Staff establish strong partnerships with parents, through which they include them greatly in children's learning. Parents make good use of resources that the staff share with them, such as books to continue children's learning at home. Staff find out from parents what their children can do on starting, to enable them to form starting points to build on.
However, they do not gather enough information about children's backgrounds, previous experiences and interests to help them understand fully where gaps in children's knowledge may lie.The manager values her staff greatly and ensures their well-being. She ensures that their responsibilities are easily manageable.
The manager eagerly supports staff's professional development by offering training opportunities to help them better meet the needs of the children in their care. For example, staff who work with babies have recently learned useful strategies to improve practice further in this area. The manager supports staff to develop as practitioners.
However, she does not consistently pinpoint where practice needs to be moved forward the most in order to help staff build on their good teaching skills.

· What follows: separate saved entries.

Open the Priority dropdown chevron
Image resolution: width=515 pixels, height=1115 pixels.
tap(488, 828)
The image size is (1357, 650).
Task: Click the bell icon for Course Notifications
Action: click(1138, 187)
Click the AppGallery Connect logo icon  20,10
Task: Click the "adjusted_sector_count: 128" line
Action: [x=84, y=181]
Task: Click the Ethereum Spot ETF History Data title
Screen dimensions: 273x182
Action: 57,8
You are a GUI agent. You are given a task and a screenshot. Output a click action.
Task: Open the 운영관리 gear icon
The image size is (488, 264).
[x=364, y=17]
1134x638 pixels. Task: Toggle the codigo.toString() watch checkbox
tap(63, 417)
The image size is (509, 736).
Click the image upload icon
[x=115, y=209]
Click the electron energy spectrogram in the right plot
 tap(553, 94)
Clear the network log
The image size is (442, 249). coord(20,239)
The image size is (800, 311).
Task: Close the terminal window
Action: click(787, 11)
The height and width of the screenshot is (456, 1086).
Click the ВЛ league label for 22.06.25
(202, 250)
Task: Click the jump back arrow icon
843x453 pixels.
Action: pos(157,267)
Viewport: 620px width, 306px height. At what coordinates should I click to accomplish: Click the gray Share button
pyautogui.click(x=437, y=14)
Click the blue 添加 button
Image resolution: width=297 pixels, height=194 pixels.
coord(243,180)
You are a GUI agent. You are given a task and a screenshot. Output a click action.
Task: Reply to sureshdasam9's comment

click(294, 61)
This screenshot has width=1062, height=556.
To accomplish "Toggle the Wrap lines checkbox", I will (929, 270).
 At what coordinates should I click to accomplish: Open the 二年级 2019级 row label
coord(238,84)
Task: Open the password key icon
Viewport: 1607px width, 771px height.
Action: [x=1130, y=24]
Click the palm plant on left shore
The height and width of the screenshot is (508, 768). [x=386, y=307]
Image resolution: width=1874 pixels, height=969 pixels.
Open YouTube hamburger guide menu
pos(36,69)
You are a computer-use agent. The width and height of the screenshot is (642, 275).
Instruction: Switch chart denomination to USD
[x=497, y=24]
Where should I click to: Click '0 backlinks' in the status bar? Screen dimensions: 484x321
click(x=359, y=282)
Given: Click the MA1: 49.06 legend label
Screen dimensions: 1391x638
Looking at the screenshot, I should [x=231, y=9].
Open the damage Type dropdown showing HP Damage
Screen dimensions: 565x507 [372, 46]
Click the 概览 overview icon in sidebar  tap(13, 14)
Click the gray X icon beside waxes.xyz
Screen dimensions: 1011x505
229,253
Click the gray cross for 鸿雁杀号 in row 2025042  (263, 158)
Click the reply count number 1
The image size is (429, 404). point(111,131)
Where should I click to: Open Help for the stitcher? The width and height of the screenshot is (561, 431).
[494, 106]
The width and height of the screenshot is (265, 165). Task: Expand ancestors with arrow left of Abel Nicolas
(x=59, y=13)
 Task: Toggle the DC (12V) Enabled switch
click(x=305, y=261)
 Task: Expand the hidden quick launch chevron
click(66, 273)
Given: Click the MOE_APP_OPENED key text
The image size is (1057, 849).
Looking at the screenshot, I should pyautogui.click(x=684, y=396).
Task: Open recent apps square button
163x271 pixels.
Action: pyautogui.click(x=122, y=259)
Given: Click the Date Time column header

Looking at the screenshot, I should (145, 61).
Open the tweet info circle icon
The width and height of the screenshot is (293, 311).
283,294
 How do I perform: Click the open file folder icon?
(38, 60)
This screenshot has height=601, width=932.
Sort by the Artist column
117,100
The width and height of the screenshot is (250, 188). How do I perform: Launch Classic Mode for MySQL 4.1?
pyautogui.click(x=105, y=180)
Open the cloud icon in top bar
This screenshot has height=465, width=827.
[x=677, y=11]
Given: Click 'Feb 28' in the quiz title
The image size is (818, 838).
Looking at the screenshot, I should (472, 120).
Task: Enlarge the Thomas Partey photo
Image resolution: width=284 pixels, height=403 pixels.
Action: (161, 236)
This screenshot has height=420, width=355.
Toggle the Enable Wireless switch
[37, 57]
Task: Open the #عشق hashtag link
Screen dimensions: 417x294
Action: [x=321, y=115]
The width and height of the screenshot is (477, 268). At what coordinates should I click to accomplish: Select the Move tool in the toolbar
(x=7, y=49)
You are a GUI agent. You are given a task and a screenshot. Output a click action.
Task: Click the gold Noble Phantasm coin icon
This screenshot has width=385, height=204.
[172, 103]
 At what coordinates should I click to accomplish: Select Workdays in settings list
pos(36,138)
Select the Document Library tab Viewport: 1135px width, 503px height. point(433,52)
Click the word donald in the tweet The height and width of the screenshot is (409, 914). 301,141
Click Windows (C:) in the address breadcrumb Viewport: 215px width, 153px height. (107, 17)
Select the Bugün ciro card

The arrangements for safeguarding are effective.The manager checks staff's suitability robustly to ensure children are in safe hands.
As soon as they start in the setting, staff fully understand the safeguarding procedures to follow if they have a concern about a child. The manager successfully ensures that all staff remain confident and knowledgeable about the signs that may indicate that a child's welfare is at risk. Staff empower children to learn how to keep themselves safe.
They encourage children to think about risks and how to manage them. For example, children realise that standing under a basketball net is unsafe and move away quickly.
What does the setting need to do to improve?
To further improve the quality of the early years provision, the provider should: refine performance management systems to ensure any weaknesses are targeted precisely in order to support staff to build on their already good teaching skills work more closely with parents when establishing starting points for children who are new to the setting, to enable staff to fully understand children's experiences, backgrounds and progress so far.